Activity:
Below are the entries to work from; restate word for word the portion that opens with the line containing "This screenshot has height=830, width=1456." and closes with the line containing "Sort by the", keeping both.

Recorded data:
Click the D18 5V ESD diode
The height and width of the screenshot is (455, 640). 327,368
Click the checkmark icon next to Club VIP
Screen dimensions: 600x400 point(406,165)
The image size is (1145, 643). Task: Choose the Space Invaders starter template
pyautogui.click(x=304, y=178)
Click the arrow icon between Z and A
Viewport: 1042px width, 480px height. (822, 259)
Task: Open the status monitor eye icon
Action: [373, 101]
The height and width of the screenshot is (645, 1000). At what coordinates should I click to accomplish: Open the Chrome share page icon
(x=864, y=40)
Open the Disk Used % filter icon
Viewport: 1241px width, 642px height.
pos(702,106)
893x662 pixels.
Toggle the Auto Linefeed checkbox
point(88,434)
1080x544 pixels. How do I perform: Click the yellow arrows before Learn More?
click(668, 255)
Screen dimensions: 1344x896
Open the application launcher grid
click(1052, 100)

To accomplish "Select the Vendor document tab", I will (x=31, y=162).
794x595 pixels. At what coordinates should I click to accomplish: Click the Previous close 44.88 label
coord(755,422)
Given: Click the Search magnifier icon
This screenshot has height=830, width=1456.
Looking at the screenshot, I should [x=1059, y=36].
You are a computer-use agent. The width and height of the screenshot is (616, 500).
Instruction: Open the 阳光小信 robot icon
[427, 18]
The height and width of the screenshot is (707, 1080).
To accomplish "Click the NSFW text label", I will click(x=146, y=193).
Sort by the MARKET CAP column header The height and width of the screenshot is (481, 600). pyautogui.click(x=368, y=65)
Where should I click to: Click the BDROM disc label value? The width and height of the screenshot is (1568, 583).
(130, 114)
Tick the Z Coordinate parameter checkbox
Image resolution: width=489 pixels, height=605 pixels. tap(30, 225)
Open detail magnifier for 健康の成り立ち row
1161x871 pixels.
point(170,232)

Output for this exercise:
This screenshot has height=830, width=1456.
Looking at the screenshot, I should [x=1059, y=36].
You are a computer-use agent. The width and height of the screenshot is (616, 500).
Instruction: Open the 阳光小信 robot icon
[427, 18]
The height and width of the screenshot is (707, 1080).
To accomplish "Click the NSFW text label", I will click(x=146, y=193).
Sort by the MARKET CAP column header The height and width of the screenshot is (481, 600). pyautogui.click(x=368, y=65)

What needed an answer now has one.